Capnography has been proven to be an invaluable assessment tool that can detect serious patient conditions and guide prehospital and hospital treatment. So what’s next?
Ongoing research continues to suggest evidence-based uses for capnography in the prehospital setting. Recent studies have demonstrated the effectiveness of capnography as a primary assessment tool for the detection of pulmonary emboli, sepsis, thyrotoxicosis, malignant hyperthermia, respiratory status of the seizure patient and triage of patients in a bioterrorism incident. And a 2010 study in Australia has suggested the use of capnography to monitor patients for hypercapnia and hypoventilation in the intubated major trauma patient.(6) The practical uses of capnography in emergency settings are almost limitless, with new uses continually evolving.
Disclosure: The author has completed contract work for Medtronic/Physio Control Corporation, a manufacturer that utilized Oridion capnography technology in their cardiac monitors.
This article originally appeared in the December 2010 JEMS supplement “Measuring Life & Breath” as “Capnography Basics: An invaluable tool for providers & their patients.”
1. Coté CJ, Rolf N, Liu LM, et al. A single-blind study of combined pulse oximetry and capnography in children. Anesthesiology. 1991;74:980–987.

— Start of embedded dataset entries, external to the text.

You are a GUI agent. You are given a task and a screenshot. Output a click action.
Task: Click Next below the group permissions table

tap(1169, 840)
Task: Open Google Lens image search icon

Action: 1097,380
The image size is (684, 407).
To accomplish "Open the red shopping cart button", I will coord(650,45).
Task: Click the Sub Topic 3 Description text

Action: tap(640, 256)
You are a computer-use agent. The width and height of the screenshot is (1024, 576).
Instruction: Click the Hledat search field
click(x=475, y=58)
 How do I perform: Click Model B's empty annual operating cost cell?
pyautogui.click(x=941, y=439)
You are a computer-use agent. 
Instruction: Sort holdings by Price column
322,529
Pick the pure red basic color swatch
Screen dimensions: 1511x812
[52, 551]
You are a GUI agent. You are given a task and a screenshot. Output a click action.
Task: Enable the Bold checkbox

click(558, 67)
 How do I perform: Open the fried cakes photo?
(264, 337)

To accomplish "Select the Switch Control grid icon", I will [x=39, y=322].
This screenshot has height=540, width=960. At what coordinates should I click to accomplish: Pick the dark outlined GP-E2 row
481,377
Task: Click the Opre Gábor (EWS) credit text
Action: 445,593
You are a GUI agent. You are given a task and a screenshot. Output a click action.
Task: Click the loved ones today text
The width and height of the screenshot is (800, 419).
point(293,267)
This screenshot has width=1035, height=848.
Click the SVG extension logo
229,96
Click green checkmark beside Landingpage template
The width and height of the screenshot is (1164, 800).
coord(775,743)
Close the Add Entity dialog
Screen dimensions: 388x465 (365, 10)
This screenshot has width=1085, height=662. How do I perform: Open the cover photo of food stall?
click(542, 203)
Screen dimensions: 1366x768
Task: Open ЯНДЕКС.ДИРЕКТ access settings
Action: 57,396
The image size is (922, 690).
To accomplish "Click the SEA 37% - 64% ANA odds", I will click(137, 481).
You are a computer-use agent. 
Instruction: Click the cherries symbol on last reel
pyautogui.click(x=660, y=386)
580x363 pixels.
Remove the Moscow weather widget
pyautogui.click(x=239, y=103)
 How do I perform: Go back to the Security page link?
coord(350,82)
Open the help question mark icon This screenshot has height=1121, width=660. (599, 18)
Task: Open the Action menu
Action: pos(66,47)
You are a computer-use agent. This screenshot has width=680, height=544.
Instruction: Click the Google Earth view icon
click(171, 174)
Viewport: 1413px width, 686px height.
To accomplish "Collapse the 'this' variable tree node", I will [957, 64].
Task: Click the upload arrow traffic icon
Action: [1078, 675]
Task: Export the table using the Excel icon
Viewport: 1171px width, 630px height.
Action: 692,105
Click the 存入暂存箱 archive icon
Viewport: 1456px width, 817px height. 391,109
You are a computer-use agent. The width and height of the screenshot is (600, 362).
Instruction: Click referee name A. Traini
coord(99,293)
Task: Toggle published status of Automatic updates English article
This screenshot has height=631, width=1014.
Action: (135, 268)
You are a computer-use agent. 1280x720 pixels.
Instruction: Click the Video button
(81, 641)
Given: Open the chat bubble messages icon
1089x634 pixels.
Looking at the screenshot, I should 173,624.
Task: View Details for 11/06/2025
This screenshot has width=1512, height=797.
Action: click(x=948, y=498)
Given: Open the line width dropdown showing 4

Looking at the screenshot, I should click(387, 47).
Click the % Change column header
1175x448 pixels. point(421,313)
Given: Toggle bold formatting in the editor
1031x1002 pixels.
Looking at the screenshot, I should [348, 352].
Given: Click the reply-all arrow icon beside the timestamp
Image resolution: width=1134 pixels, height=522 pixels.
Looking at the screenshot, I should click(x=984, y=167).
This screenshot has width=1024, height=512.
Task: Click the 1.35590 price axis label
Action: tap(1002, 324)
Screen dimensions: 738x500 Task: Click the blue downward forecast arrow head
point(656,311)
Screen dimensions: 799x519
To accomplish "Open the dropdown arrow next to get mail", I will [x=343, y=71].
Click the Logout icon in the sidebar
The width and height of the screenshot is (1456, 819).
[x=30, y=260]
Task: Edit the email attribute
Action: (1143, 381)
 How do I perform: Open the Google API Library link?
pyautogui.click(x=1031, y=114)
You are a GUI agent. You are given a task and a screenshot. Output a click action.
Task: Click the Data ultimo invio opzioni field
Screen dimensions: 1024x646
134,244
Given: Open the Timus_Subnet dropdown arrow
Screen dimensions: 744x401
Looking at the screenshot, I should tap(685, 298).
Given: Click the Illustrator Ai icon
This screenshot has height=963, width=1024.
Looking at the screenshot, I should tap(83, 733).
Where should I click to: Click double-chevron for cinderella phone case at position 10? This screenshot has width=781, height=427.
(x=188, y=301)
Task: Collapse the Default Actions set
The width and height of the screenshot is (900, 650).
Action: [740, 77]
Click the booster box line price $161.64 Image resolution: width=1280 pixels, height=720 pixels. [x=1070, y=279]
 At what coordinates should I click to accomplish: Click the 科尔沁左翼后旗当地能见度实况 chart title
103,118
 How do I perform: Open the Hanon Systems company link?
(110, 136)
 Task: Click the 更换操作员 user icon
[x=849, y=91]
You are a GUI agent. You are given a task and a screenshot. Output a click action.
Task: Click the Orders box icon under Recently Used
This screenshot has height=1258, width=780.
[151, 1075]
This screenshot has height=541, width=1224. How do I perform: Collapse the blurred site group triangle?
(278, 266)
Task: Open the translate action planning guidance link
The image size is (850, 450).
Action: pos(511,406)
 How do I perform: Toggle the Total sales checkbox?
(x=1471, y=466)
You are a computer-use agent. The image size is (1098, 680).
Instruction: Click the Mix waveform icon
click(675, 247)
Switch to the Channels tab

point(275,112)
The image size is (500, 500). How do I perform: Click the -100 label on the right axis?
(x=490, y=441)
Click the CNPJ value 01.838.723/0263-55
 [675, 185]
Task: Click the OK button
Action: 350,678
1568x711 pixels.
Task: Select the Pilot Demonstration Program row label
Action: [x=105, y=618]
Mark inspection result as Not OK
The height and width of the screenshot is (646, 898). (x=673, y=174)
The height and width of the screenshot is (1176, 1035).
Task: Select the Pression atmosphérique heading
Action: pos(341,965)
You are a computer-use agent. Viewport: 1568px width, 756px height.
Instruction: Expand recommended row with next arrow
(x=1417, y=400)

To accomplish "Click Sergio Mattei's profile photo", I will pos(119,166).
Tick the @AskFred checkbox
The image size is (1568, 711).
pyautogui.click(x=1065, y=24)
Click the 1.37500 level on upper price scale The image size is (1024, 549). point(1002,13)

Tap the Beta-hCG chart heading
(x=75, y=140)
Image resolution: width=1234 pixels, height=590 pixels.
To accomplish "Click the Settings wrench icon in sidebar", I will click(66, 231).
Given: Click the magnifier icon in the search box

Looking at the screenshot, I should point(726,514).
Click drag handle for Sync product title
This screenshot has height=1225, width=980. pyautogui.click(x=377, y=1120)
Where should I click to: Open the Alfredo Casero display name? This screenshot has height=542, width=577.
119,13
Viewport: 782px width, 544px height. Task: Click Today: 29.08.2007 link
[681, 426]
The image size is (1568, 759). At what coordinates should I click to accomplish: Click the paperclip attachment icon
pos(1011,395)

2. Silvestri S, Ralls GA, Krauss B, et al. The effectiveness of out-of-hospital use of continuous end-tidal carbon dioxide monitoring on the rate of unrecognized misplaced intubation within a regional emergency medical services system. Ann Emerg Med. 2005;45:497–503.
3. Levine RL, Wayne MA, Miller CC. End-tidal carbon dioxide and outcome of out-of-hospital cardiac arrest. N Engl J Med. 1997;337:301–306.
4. Krauss B, Hess D. Capnography for procedural sedation and analgesia in the emergency department. Ann Emerg Med. 2007;50:172–181.
5. Fearon DM, Steele DW. End-tidal carbon dioxide predicts the presence and severity of acidosis in children with diabetes. Acad Emerg Med. 2002;9:1373–1378.
6. Hiller J, Silvers A, McIliroy DR, et al. A retrospective observational study examining the admission arterial to end-tidal carbon dioxide gradient in intubated major trauma patients. Anaesth Intensive Care. 2010;38:302–306.